The Supreme Court has also given law enforcement expansive power to make arrests. In Atwater v. City of Lago Vista (2001), the Court determined that “[i]f an officer has probable cause to believe that an individual has committed even a very minor criminal offense in his presence,” including a traffic misdemeanor punishable only by a fine, “he may, without violating the Fourth Amendment, arrest the offender.” Current FBI statistics report the national DNA database contains 4.4 million arrestee profiles and 14.7 million offender profiles. In combination with evidence that Black Americans are arrested at a rate double their share of the population, the application of Fourth Amendment case law may exacerbate the existing racial tilt of these public DNA databases.
Given Fourth Amendment case law and disparate enforcement, other states that pattern legislation on the Maryland Act might end up requiring law enforcement to first use disproportionately Black state databases instead of disproportionately white commercial databases. Because of the fragility and frequently low quantities of DNA, this requirement could risk expending evidence on an unlikely database before searching a statistically more likely database.
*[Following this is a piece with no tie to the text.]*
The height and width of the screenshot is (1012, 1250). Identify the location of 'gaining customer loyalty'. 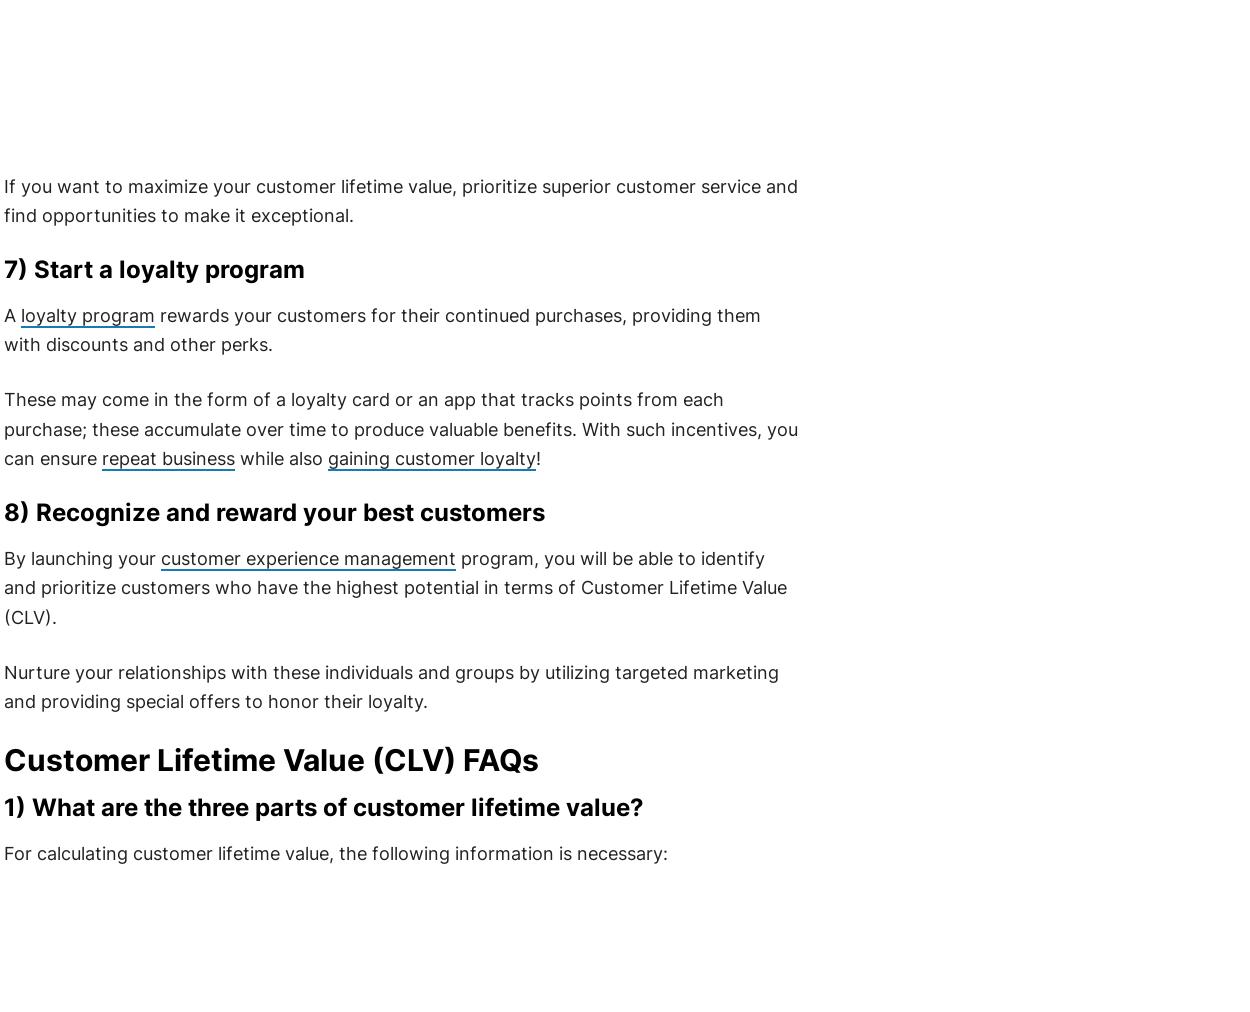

The DNA samples of white offenders could be used up while searching disproportionately Black state databases. States must be sensitive to potential biases lingering in their own databases before instituting a similar requirement.
The recent developments in commercial DNA database regulation offer an example of Justice Brandeis’s “laboratories of democracy.” As with any good scientific process, future state laboratories need to evaluate the existing regulations critically. While the rigor of Maryland’s law has many benefits over the minimal standards imposed by Montana and Utah, future legislators should avoid uncritically copying the regulation. Specifically, the practical scientific limits of DNA, the racial tilts of some databases, and concerns about the ease of arrest under Fourth Amendment doctrine combine to caution against requiring the use of certain databases. State regulation of commercial DNA databases must consider the potential implications of this provision.
- 1See Natalie Ram, Erin E. Murphy & Sonia M. Suter, Regulating Forensic Genetic Genealogy, 373 Sci. 1444, 1446 (2021).